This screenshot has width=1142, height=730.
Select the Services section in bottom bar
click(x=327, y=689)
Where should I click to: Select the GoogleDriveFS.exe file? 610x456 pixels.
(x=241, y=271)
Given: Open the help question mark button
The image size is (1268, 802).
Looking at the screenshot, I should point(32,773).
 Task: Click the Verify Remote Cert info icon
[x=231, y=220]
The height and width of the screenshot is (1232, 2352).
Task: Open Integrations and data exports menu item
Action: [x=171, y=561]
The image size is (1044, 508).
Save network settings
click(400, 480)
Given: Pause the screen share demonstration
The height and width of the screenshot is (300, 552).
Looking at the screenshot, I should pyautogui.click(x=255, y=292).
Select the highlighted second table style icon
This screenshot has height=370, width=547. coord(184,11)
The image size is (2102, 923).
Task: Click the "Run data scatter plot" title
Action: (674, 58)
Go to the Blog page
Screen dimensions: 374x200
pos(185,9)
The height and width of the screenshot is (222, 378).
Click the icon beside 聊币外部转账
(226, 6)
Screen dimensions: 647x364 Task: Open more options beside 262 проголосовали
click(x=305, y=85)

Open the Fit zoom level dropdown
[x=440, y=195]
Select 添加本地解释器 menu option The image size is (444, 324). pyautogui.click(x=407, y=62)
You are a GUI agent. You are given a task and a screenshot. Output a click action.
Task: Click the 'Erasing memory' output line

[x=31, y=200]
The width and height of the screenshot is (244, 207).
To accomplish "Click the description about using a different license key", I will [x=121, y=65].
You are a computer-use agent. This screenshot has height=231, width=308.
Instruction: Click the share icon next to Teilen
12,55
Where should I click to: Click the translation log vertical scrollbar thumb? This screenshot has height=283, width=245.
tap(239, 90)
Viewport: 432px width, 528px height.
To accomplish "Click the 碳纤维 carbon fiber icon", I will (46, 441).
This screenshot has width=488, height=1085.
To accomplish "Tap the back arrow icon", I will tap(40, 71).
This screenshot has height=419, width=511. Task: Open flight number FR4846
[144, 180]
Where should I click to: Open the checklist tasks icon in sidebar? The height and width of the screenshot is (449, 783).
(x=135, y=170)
———
Exercise instructions
Retype every one of the records above without changing anything.

Answer
This screenshot has width=1142, height=730.
Select the Services section in bottom bar
click(x=327, y=689)
Where should I click to: Select the GoogleDriveFS.exe file? 610x456 pixels.
(x=241, y=271)
Given: Open the help question mark button
The image size is (1268, 802).
Looking at the screenshot, I should point(32,773).
 Task: Click the Verify Remote Cert info icon
[x=231, y=220]
The height and width of the screenshot is (1232, 2352).
Task: Open Integrations and data exports menu item
Action: [x=171, y=561]
The image size is (1044, 508).
Save network settings
click(400, 480)
Given: Pause the screen share demonstration
The height and width of the screenshot is (300, 552).
Looking at the screenshot, I should pyautogui.click(x=255, y=292).
Select the highlighted second table style icon
This screenshot has height=370, width=547. coord(184,11)
The image size is (2102, 923).
Task: Click the "Run data scatter plot" title
Action: (674, 58)
Go to the Blog page
Screen dimensions: 374x200
pos(185,9)
The height and width of the screenshot is (222, 378).
Click the icon beside 聊币外部转账
(226, 6)
Screen dimensions: 647x364 Task: Open more options beside 262 проголосовали
click(x=305, y=85)

Open the Fit zoom level dropdown
[x=440, y=195]
Select 添加本地解释器 menu option The image size is (444, 324). pyautogui.click(x=407, y=62)
You are a GUI agent. You are given a task and a screenshot. Output a click action.
Task: Click the 'Erasing memory' output line

[x=31, y=200]
The width and height of the screenshot is (244, 207).
To accomplish "Click the description about using a different license key", I will [x=121, y=65].
You are a computer-use agent. This screenshot has height=231, width=308.
Instruction: Click the share icon next to Teilen
12,55
Where should I click to: Click the translation log vertical scrollbar thumb? This screenshot has height=283, width=245.
tap(239, 90)
Viewport: 432px width, 528px height.
To accomplish "Click the 碳纤维 carbon fiber icon", I will (46, 441).
This screenshot has width=488, height=1085.
To accomplish "Tap the back arrow icon", I will tap(40, 71).
This screenshot has height=419, width=511. Task: Open flight number FR4846
[144, 180]
Where should I click to: Open the checklist tasks icon in sidebar? The height and width of the screenshot is (449, 783).
(x=135, y=170)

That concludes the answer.